The output for the commands:

nvidia-smi
python -c 'import torch; print(torch.cuda.is_available()); print(torch.version)'
is
Sat Jun 5 20:14:59 2021
+-----------------------------------------------------------------------------+
| NVIDIA-SMI 450.102.04 Driver Version: 450.102.04 CUDA Version: 11.0 |
|-------------------------------+----------------------+----------------------+
| GPU Name Persistence-M| Bus-Id Disp.A | Volatile Uncorr. ECC |
| Fan Temp Perf Pwr:Usage/Cap| Memory-Usage | GPU-Util Compute M. |
| | | MIG M. |
|===============================+======================+======================|
| 0 GeForce RTX 208... Off | 00000000:01:00.0 Off | N/A |
| 24% 34C P8 17W / 250W | 22MiB / 11018MiB | 0% Default |
| | | N/A |
+-------------------------------+----------------------+----------------------+

+-----------------------------------------------------------------------------+
| Processes: |
| GPU GI CI PID Type Process name GPU Memory |
| ID ID Usage |
|=============================================================================|
| 0 N/A N/A 1183 G /usr/lib/xorg/Xorg 9MiB |
| 0 N/A N/A 1694 G /usr/bin/gnome-shell 8MiB |
+-----------------------------------------------------------------------------+

True
1.1.0

Answer 5 · 2021-06-05T11:26:47.000Z

Maybe this is because the pytorch version is 1.1.0 and this version is compatible with cudatoolkit=9.0/10.0, but my device's cuda version is 10.2?

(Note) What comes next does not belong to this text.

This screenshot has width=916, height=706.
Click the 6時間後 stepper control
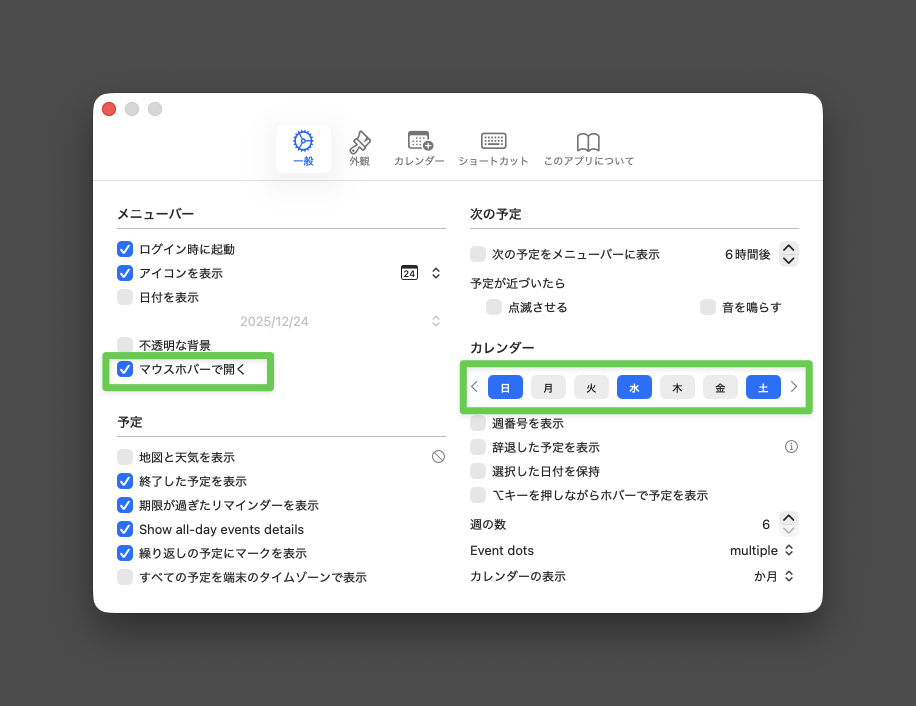(x=789, y=254)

Answer 6 · 2021-06-06T05:31:29.000Z

Hello, I think I may have solved this problem.
Firstly, I ran the requirements.txt.
Then I met that trouble.
Next, I pip uninstall torch torchvision, and use conda intsall pytorch==1.1.0 torchvison==0.3.0 cudatoolkit=10.0 -c pytorch
Finally, I ran python inference.py --config yelp_config.json this code successfully.

Answer 7 · 2021-06-07T15:40:56.000Z

Excellent!! I will update the FAQ to reflect your fix.